··· Brano di lettura
Caldo. Un lungo viaggio alle spalle ancora prima di partire. La sete.

Inizia così la storia che ha cambiato per sempre il mondo della satira calabrese.

Protagonista un uomo, un fuorisede di stanza a Monterotondo, in provincia di Roma.

La sveglia all’alba nella giornata del suo sospirato rientro in Calabria: c’è da prendere un pullman fino a Termini e poi da lì la navetta per Fiumicino.

L’aereo è alle 11, ma Domenico – è questo il suo nome di fantasia – ha puntato la sveglia alle 5.

Per arrivare in tempo, per affrontare con calma ogni imprevisto, per non correre nessun rischio.

Con lui c’è Francesco, amico di una vita, domiciliato a Piazza Bologna.

“Ci vediamo a Termini alle 6.30 e prendiamo il bus per Fiumicino”.

Nella fretta di fare la valigia, nell’eccitazione della partenza, i due amici hanno dimenticato l’acqua.

‘Tanto la compriamo a Fiumicino’, hanno convenuto telepaticamente i due.

Un caldo a Roma che non ti dico, afa fin dalle prime luci del sole.

E così che Mico e Ciccio arrivano in tempo, meglio: in anticipo fantozziano a Fiumicino, all’aeroporto.

Hanno corso anche se erano in anticipo, sono le sette e il volo è tra quattro ore.

Trafelati e assetati, all’improvviso quell’urlo.

Alluddà u bar!”
······
··· Dati forniti
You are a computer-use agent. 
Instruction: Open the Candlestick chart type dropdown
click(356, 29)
······
··· Dati forniti
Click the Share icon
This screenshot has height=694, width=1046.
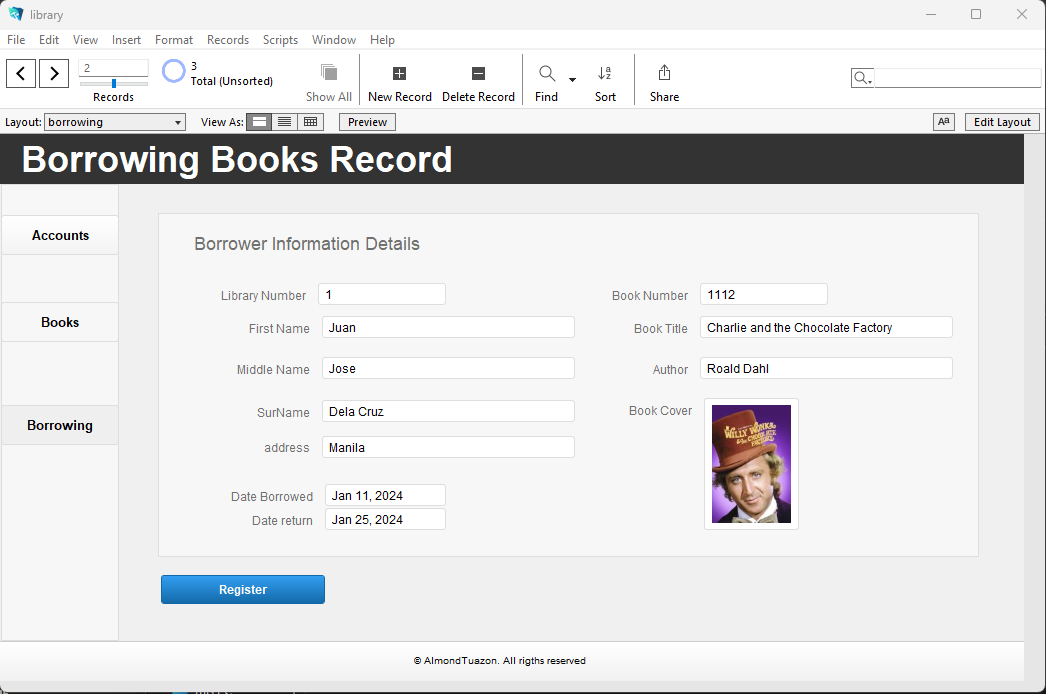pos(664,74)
······
- Attività da svolgere:
**1)** Riassumi in due frasi il brano sul viaggio di ritorno in Calabria.
**2)** Traduci in inglese questa frase del brano: «Nella fretta di fare la valigia, nell’eccitazione della partenza, i due amici hanno dimenticato l’acqua.»
I record non hanno alcun legame con il brano.

- Esercizi svolti:
**1)** Domenico, un fuorisede di stanza a Monterotondo, punta la sveglia alle 5 per prendere un aereo delle 11 e rientrare in Calabria insieme all'amico Francesco. Nella fretta i due dimenticano l'acqua, contando di comprarla a Fiumicino, dove arrivano alle sette con grande anticipo, trafelati e assetati.

**2)** In the rush to pack, in the excitement of leaving, the two friends forgot the water.